Church fêtes were a big deal back when I was a kid. Pretty much the biggest deal other than the annual Boswell Wilkie circus visit to town. You must understand that the era I’m referring to predates DStv, computer games, malls of any kind except in the ‘big city’ and whatever the heck else kids these days do for fun. So when the ladies from church got together to sell pancakes and the fruits of their crochet/knitting endeavours, it was indeed an event.
Other than pancakes, weak-as-a-kitten curried mince on rice was a church fête must. That along with old-fashioned ‘bazaar’ pudding – a fluffy, melt-in-the-mouth concoction made of whipped evaporated milk and jelly.

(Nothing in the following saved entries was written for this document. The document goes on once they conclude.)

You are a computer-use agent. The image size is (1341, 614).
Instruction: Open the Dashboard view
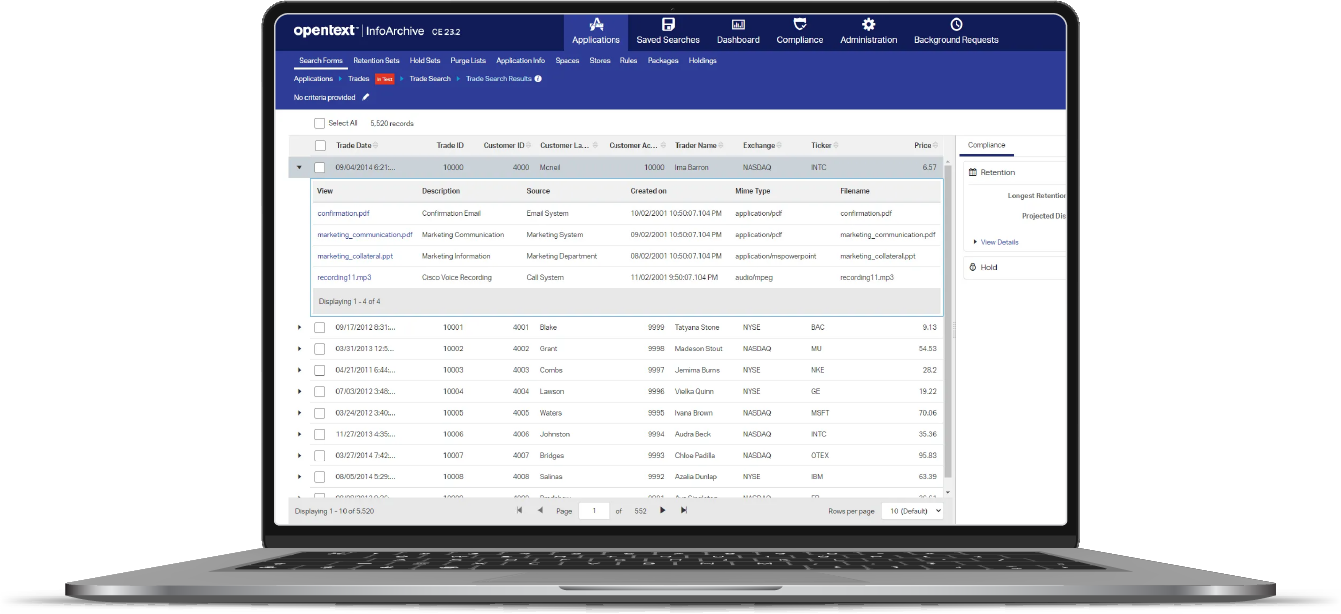click(x=738, y=31)
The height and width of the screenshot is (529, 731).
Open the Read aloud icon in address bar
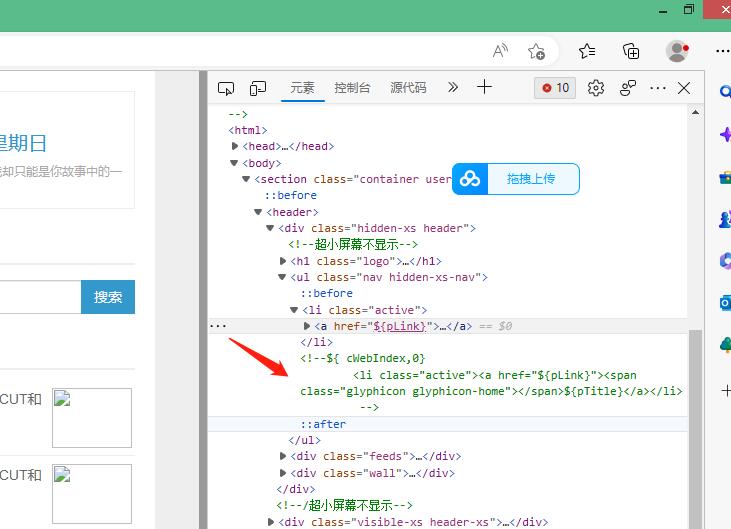pos(501,51)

I hadn’t thought of this particular pud for, well, decades I suppose. Then a friend happened to mention it over a plate of pasta on Christmas Eve and I felt it high time to revisit this childhood treat. The Ideal milk stays, but the packet of powdered jelly (which really offers nothing other than sweet) gets the boot. In its place I make an intense raspberry puree that I fold into the evaporated milk along with a few leaves of gelatine. It’s a more adult, more contemporary take on a yesteryear favourite. Because evaporated milk has a relatively low fat content, this is the perfect light summer pudding for those coming to terms with the consequences of Christmas excess. Replace the sugar with Xylitol and you could even call this pudding healthy…
All you need is…
1 x 380g tin of evaporated milk
2 cups of frozen raspberries
½ cup water
¾ cup sugar
5 leaves gelatine (I used the leaf gelatine available at Woolworths – approx. 230 bloom)

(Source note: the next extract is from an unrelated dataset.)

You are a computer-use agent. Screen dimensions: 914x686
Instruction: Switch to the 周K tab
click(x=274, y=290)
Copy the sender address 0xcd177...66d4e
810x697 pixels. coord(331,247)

Chill the evaporated milk. It needs to be super cold, so at least 3 hours in the fridge. Place the raspberries, sugar and water in a small saucepan and boil for 5 minutes. Remove and pour into your liquidizer or food processor. Blitz until it is a smooth puree. Strain the puree through a sieve to remove all the seeds. Allow the raspberry puree to cool to room temperature. NB: Spoon out half a cup of the puree and set it aside.
Soak the gelatine leaves in a bowl of cold water for 5-10 minutes, then remove and gently squeeze out the liquid. Place the leaves in a small bowl and stir in 3 tablespoons of very hot water to dissolve the gelatine. It takes mere seconds.
Stir the dissolved gelatine into the raspberry puree (the half a cup you spooned out earlier stays separate and does not get any gelatine.) Pour the cold evaporated milk into a large bowl and whisk it until it is foamy and thick. Fold the puree mix containing the gelatine into the evaporated milk. Pour into a large bowl or several individual bowls or glasses. Cover with cling film (so it does not absorb fridgy flavours) and chill until set.
Serve this light-as-a-cloud raspberry pudding with a generous splodge of the puree you set aside. NOTE: This pudding can also be made with fresh raspberries instead of frozen. Strawberries, either fresh or frozen, also work well.